Intervento di Marco Maria Zanin

«Ciò che mi riporta fortemente al periodo che stiamo vivendo non è un’opera sola ma un corpus, molto importante anche per la costruzione del mio linguaggio artistico: le fotografie di Brancusi.
Brancusi com’è noto era uno scultore, ma è stato anche un eccezionale fotografo. Costruisce lui stesso la propria camera oscura all’interno del suo atelier, chiede qualche consiglio tecnico a Man Ray e poi entra in un interessante processo in cui usa la fotografia sia per sé, per visualizzare l’opera scultorea nella sua trasformazione, sia per lo spettatore, facendo entrare uno sguardo esterno come voyeur, ad osservare l’atelier e lo stesso processo creativo.
Nelle fotografie, Brancusi fa esistere le sue sculture in un altro spazio, costringendoci a vedere le sue sculture come lui avrebbe voluto. Mi riportano a questo tempo sfidante che stiamo vivendo perché lo trovo un meraviglioso esercizio di presenza.

Osservare lo spazio in cui viviamo mettendoci in contatto con la pulsazione della luce che disegna e trasforma istante per istante ciò che appartiene al nostro spazio intimo e quotidiano. Osservare ciò che emerge dal nostro fare, o il paesaggio che si crea dal casuale spostamento degli oggetti che ci circondano. Accorgersi di come la luce che entra da una finestra può trasformare un oggetto qualsiasi in un oggetto sacro.
Questo, ma anche un rapporto con il tempo capace di non aggrapparsi a niente, di non forzare, non accelerare, semplicemente stare, osservare, con la pazienza e la fiducia che qualcosa di bello e potente accadrà, o anzi, sta già accadendo.».

Artista francese di origini rumene, Constantin Brancusi (1876–1957) è conosciuto soprattutto per le sue particolari sculture astratte in cui ricerca la semplificazione della forma al fine di sprigionare la tensione e l’energia della materia.
La maturazione delle sue idee e del suo stile così personale avviene in un momento cruciale della storia dell’arte. Brancusi vive a Parigi, crocevia di innumerevoli apporti culturali del tempo che gli permetteranno di entrare in contatto con personalità fondamentali per la sua ricerca artistica, come Amedeo Modigliani (1884-1920), Fernand Leger (1881-1955), Marcel Duchamp (1887-1968) e Man Ray (1890-1976).

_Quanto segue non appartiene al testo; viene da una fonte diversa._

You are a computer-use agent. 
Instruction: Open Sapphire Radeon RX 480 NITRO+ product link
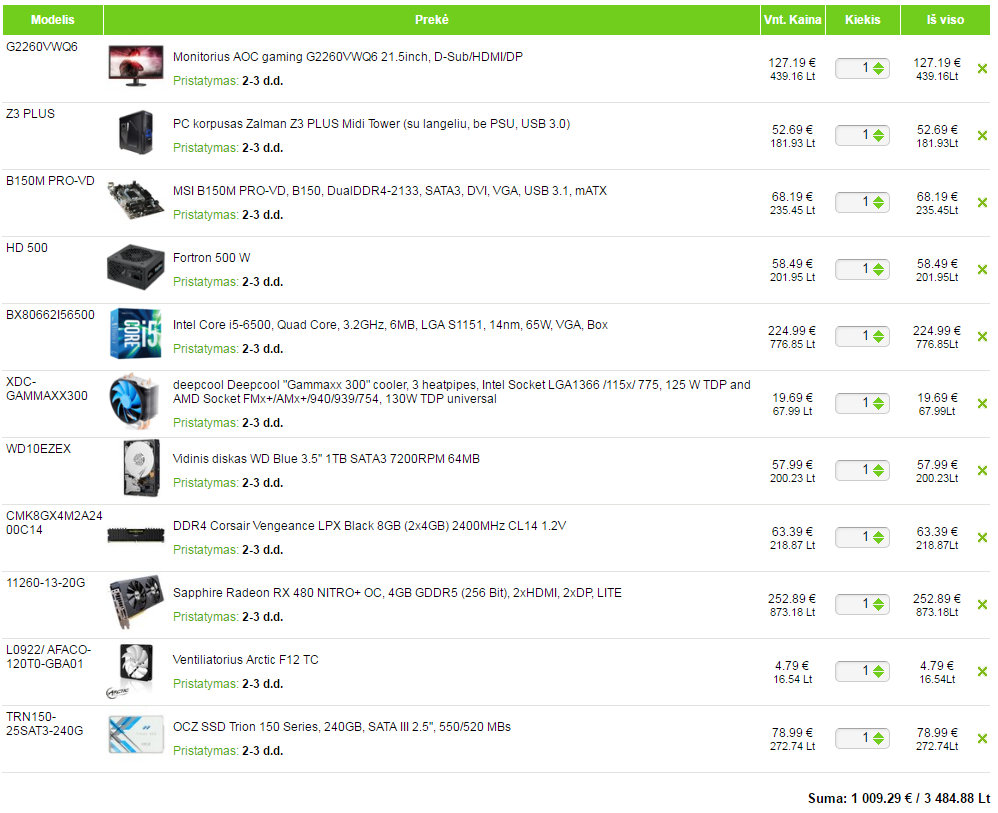tap(397, 593)
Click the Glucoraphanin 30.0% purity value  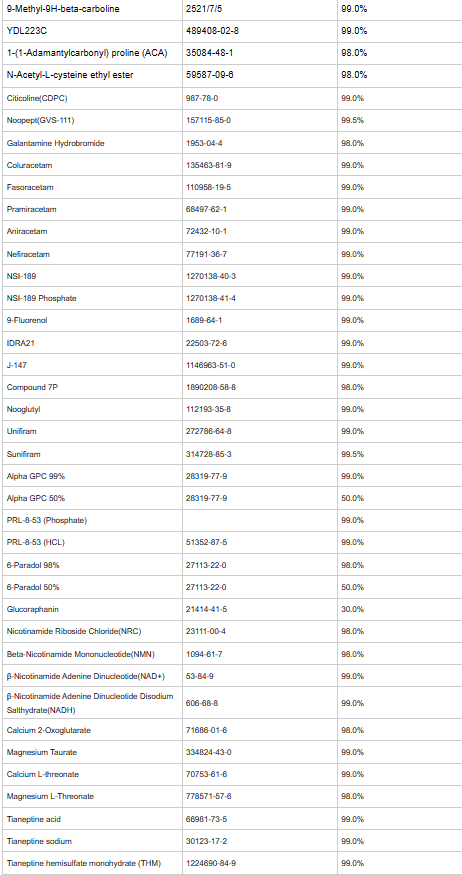tap(353, 609)
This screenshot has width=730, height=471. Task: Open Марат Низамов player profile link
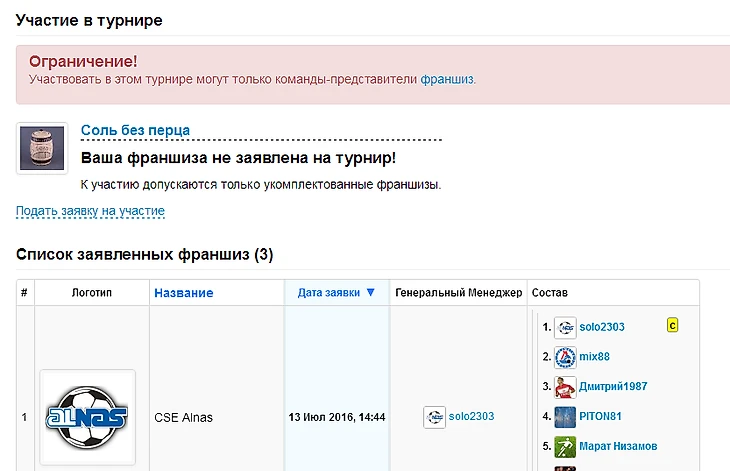pyautogui.click(x=618, y=446)
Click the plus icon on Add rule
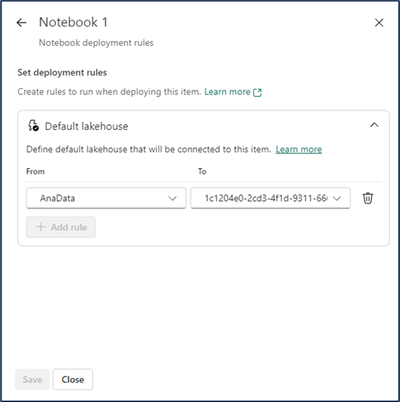Viewport: 400px width, 402px height. pyautogui.click(x=41, y=227)
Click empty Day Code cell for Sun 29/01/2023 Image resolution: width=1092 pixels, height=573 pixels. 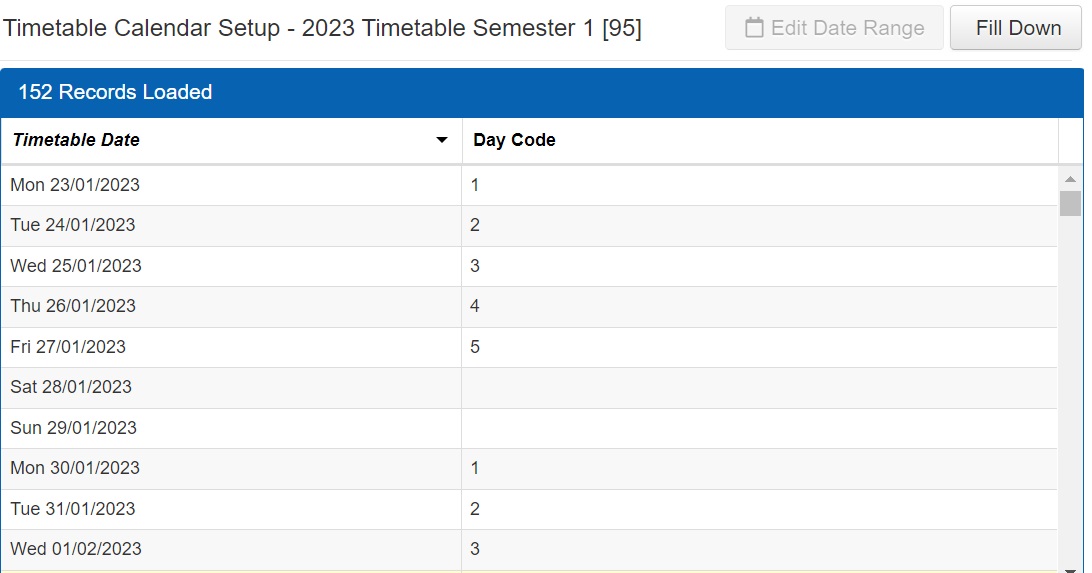(759, 428)
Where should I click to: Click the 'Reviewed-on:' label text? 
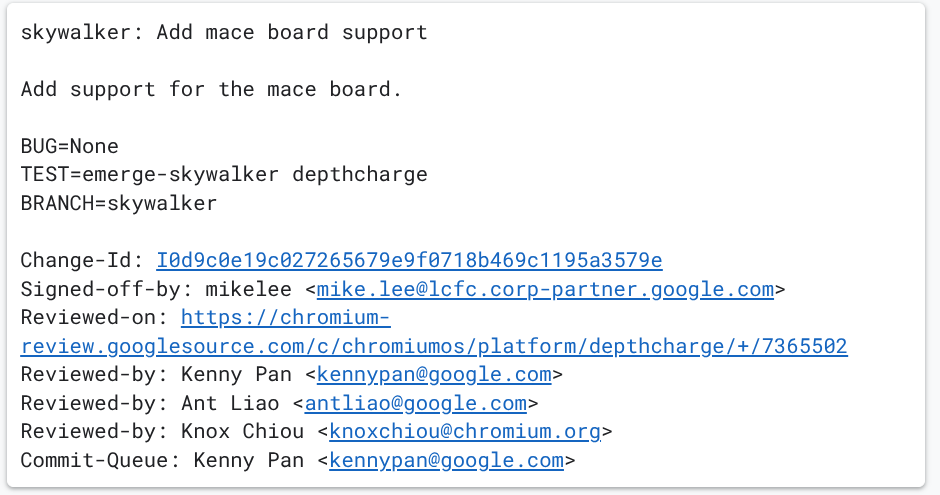94,318
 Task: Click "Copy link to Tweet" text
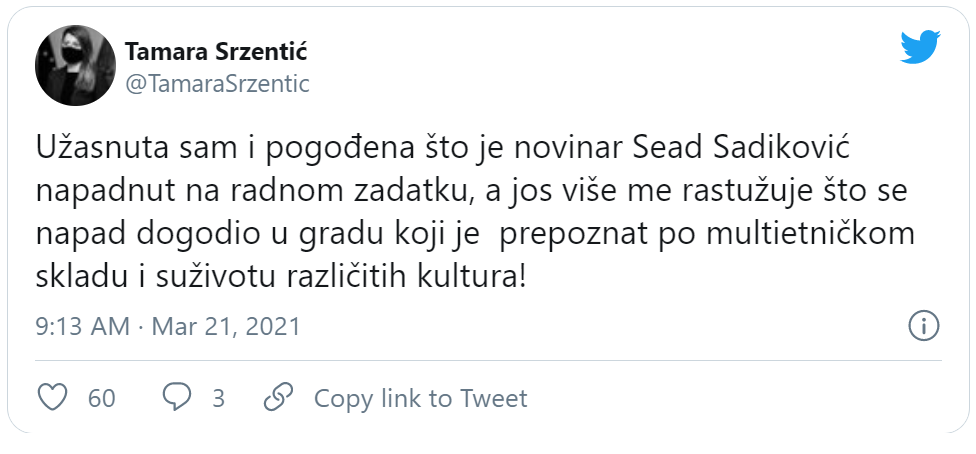(x=420, y=398)
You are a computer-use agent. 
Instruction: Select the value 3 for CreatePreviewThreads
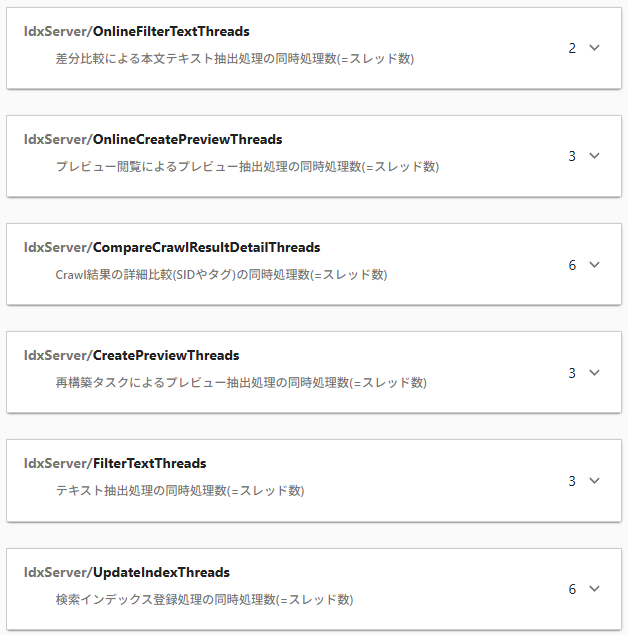click(572, 373)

Parallelamente alla scultura, Brancusi fu particolarmente attivo anche nel campo della fotografia, passione nata nel 1927, quando incontrò Man Ray a Parigi. Mentre l’artista americano stava creando il suo studio fotografico, aiutò Brancusi ad acquistare le attrezzature necessarie per approntare una camera oscura nel suo atelier, dove avrebbe perfezionato le sue tecniche fotografiche. E’ così grazie a Man Ray che Brancusi imparò a scattare, sviluppare e stampare autonomamente le proprie fotografie.
Il risultato di questa istruzione è evidente nella rivista “Little Review” dell’autunno 1921, che riproduce una serie di fotografie di Brancusi che rientrano tra gli scatti più importanti del periodo.

Le opere fotografiche Brancusiane rappresentano immagini del suo studio e delle sculture, non semplicemente come documentazione dell’opera stessa, ma piuttosto un modo alternativo per percepire le proprie sculture in relazione all’ambiente circostante al cambio di luce su di esse. Le sue fotografie sono una parte fondamentale della carriera artistica di Brancusi perché permettono di guidare e migliorare l’esperienza dello spettatore nella comprensione delle sue opere tridimensionali, ma anche di trasformarle completamente in nuove opere d’arte. Posizionando e riposizionando le sculture nel suo studio, Brancusi crea composizioni complesse, che esprimono una visione fotografica unica che va decisamente oltre la semplice documentazione, e stabilisce fermamente Brancusi come uno dei più straordinari creatori di immagini nella storia della fotografia.

Biografia

MARCO MARIA ZANIN | Marco Maria Zanin nasce a Padova nel 1983.

Si laurea prima in Lettere e Filosofia e poi in Relazioni Internazionali, ottenendo un master in Psicologia. Sviluppa contemporaneamente l’attività artistica, e compie numerosi soggiorni in diverse parti del mondo, mettendo in pratica quell’esercizio di “dislocamento” fondamentale per l’analisi critica dei contesti sociali, e per alimentare la sua ricerca tesa a individuare gli spazi comuni della comunità umana. Mito e archetipo come matrici sommerse dei comportamenti contemporanei sono il centro della sua indagine, che si snoda sull’osservazione della relazione tra l’uomo, il territorio e il tempo. Vive e lavora tra Padova e San Paolo del Brasile.